● **YOUR OBJECTIVE**
Take the lines from the beginning of the data below through the line holding "Switch to Fórmulas" and return exactly those.

━━━ GIVEN DATA ━━━

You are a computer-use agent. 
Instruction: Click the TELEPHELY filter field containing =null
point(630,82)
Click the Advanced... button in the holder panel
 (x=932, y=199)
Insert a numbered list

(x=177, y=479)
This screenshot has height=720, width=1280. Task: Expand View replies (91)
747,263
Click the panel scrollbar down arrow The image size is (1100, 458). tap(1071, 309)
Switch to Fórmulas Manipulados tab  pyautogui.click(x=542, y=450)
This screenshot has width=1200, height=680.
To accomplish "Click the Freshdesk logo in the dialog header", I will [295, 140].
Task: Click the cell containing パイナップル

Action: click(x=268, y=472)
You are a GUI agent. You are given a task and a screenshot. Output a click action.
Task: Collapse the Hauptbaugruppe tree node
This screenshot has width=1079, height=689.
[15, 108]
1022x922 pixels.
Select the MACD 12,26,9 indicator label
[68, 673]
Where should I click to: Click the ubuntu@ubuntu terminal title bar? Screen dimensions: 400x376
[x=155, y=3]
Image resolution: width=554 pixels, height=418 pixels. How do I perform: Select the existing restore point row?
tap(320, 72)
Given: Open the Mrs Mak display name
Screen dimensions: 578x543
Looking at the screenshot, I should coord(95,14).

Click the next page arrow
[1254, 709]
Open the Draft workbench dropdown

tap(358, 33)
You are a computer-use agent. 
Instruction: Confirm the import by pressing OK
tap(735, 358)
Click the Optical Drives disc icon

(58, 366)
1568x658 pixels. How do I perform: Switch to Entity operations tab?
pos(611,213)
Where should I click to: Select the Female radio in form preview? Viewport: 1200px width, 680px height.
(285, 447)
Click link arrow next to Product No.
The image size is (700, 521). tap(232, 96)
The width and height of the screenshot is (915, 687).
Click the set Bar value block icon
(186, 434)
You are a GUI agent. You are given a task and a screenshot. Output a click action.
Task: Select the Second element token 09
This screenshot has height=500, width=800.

━━━

● **ANSWER SECTION**
You are a computer-use agent. 
Instruction: Click the TELEPHELY filter field containing =null
point(630,82)
Click the Advanced... button in the holder panel
 (x=932, y=199)
Insert a numbered list

(x=177, y=479)
This screenshot has height=720, width=1280. Task: Expand View replies (91)
747,263
Click the panel scrollbar down arrow The image size is (1100, 458). tap(1071, 309)
Switch to Fórmulas Manipulados tab  pyautogui.click(x=542, y=450)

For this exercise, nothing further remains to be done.